Top of Text under study

In our lives, we might have difficulties to do decisions. Even if we have the intention to do some activities but sometimes, it is difficult to convert them into behaviour. For instance, most of us would want to maintain a good body shape and we should exercise more, have a healthy diet and stay positive. Sometimes, we would just give ourselves some excuses and think, “I will do it tomorrow…”. Some other behaviours include taking junk food, overspending on credit cards and even drink and drive. People don’t always act rationally. In fact, they tend to act irrationally but in predictable ways. Because their mistakes tend to be predictable, people can be encouraged to make better choices. Hence, we apply choice architecture and give them a nudge. A behavioural nudge is getting you to do something without restraining your freedom of choice or changing financial incentives.
Understanding human behaviour is important in forming public policy, good regulatory practice and creating motivated guidelines. In the private sectors, it helps to form an organisation behavioural policy, marketing strategies and a sustainable business environment that the consumers are transformed into your brand ambassadors.
Behavioural insights help us to understand how people make their decision in their everyday lives. The knowledge of behavioural insights is beyond that of the rational behaviour that was described in the economics books. We must understand; the human being is unique. A human being has mind and soul that make each and every one of us unique. We have limited attention and our behaviour is regulated by the limited self-control. Don’t forget, the human is always heavily influenced by people around us and by the external environment.
Do you know that human beings can have sudden decision change just as simple as words used in delivering the message to the public? Let me illustrate this. In a shopping mall, if a consumer sees two products, the first, “10% sugar” and “90% sugar-free”, in human subconscious mind, people tend to choose the product with “90% sugar-free products”. Why? This is the power of behavioural insights. Can you see, a simple tweak on the message can influence human behaviour? Hence, the application of behavioural insights can help public sectors to educate people to follow the regulations. It creates a voluntary behaviour to comply with the public policy or the new regulations.

Bottom of Text under study

▶ Task 1
List the behaviours that the text on behavioural insights names after the words "Some other behaviours include".
▶ Task 2
Write the next part of the text on behavioural insights, starting after its final sentence.

Top of Source material

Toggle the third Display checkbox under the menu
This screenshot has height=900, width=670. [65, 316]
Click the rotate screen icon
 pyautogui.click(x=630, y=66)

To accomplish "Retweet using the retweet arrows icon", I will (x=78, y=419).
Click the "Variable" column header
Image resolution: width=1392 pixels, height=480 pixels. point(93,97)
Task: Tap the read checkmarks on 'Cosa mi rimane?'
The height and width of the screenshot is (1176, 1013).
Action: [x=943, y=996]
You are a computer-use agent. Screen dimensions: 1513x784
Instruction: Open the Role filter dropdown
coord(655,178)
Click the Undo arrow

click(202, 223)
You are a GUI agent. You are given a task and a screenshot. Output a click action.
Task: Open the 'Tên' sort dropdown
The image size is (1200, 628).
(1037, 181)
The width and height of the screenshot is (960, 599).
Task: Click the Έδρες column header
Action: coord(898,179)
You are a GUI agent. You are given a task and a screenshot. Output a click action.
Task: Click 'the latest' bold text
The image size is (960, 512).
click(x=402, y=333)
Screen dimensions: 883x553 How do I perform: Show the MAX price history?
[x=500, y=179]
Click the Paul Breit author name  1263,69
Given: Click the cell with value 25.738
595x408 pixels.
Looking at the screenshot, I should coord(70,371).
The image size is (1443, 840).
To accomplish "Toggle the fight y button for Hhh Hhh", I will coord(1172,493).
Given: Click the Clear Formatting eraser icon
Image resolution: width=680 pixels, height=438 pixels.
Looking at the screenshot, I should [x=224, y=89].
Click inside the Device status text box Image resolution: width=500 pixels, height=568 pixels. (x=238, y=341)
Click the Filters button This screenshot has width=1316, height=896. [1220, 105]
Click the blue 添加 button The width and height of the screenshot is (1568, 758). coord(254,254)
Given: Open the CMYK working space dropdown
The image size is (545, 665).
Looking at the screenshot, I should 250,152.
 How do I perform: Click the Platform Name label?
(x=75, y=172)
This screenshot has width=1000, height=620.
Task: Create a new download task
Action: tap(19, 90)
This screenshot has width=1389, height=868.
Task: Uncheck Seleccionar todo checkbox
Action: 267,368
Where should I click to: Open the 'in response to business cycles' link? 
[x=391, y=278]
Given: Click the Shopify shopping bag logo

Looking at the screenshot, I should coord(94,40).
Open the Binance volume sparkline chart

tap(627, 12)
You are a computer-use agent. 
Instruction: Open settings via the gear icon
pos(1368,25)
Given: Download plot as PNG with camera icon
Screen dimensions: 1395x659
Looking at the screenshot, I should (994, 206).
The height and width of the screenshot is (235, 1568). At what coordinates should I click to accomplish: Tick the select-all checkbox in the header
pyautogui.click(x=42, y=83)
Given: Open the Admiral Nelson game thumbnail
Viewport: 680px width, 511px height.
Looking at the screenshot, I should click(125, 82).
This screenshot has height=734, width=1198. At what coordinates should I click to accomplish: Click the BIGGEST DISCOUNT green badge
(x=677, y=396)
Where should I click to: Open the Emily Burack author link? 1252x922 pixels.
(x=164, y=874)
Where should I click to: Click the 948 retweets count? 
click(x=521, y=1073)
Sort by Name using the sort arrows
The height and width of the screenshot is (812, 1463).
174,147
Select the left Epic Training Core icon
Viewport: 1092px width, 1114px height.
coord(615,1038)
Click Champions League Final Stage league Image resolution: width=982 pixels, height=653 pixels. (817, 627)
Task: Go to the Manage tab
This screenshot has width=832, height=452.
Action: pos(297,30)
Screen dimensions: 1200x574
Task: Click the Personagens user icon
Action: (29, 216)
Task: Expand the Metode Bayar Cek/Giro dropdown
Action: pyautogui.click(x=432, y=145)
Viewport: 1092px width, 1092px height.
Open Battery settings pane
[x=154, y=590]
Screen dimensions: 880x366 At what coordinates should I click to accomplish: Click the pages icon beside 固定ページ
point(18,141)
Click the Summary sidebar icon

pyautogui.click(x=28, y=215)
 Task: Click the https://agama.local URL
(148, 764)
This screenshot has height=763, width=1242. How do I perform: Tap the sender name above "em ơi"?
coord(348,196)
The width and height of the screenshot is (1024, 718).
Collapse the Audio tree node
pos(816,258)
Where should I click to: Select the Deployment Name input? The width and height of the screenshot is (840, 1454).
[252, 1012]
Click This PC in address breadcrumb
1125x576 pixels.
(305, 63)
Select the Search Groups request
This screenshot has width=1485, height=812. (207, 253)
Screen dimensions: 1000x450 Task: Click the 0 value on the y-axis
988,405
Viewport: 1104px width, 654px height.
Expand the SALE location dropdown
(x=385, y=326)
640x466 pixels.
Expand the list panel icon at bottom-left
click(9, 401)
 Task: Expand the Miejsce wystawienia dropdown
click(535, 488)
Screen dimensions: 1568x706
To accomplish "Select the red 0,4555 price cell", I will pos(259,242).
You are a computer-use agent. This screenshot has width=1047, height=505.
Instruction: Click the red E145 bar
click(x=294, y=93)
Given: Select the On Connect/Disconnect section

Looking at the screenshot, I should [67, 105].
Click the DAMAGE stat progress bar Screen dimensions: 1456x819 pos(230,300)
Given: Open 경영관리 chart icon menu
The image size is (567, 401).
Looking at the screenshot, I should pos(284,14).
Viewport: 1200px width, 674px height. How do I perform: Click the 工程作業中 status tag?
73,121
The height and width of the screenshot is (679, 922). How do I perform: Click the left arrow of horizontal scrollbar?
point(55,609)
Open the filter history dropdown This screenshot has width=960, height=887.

Bottom of Source material

▶ Your response 1
- Taking junk food
- Overspending on credit cards
- Drink and drive

▶ Your response 2
Turning to consumer behaviour, several methods of behavioural insights are applied in product strategies. For example, if you run a fast food restaurant, red colour is the best in a restaurant wall. Why? People would feel happy and cheerful. Red colour increases the food temptation and your customers would tend to eat more. However, after a while, they would feel hot and uneasy. As a result, they would leave the restaurant and the seats are automatically vacant for the next customer. If you are running a hospital, light blue or light green helps the patients to feel calm and the perception of the waiting time seems shorter when they are waiting.
In the service industry, we apply behavioural insights through simplifying the process to help people to convert their intention to behaviour. How do we do it? First, we analyse the procedures and steps that are involved in the decision making and action. Then, we remove the unnecessary steps and make the service more user-friendly.
For behavioural intervention, the rewarding design behavioural is applied to motivate the people for their behaviour. For example, the Health Promotion Board (HPB) of Singapore had organised the National Step Challenge. The participants were given a pedometer to monitor how many steps they have taken in a day. They can redeem rewards such as shopping and grocery vouchers if they hit a certain target. This campaign applies behavioural insights by providing positive reinforcement to the people. However, the design of the program must be carefully crafted by considering the behaviour of the people.
In order to design a behavioural insight program, it would take some time. First, we must communicate with all the stakeholders. We need to understand their experience and the ideas on ways to improve services based on the current situation. From the data analysis, we would need to perform trial in the randomised control trial (RCT) to understand the findings obtained during the initial stage. By applying this method, we can compare the effectiveness of the strategies or intervention as compared to the control group (current stage).
In behavioural intervention, we apply the framework from behavioural insight team – the EAST principle.
- Keep it Easy
- Keep it Attractive
- Keep it Social
- Keep it Timely
Behavioural insights provide the tools, framework for policymakers, department strategies, organisational strategies, sales and marketing strategies to enhance the traditional ways and uplift the delivery system. All the interventions are actually simple and easy to be implemented. Stop selling refrigerators to the Eskimos now and learn new ways to reach the heart and soul of the people!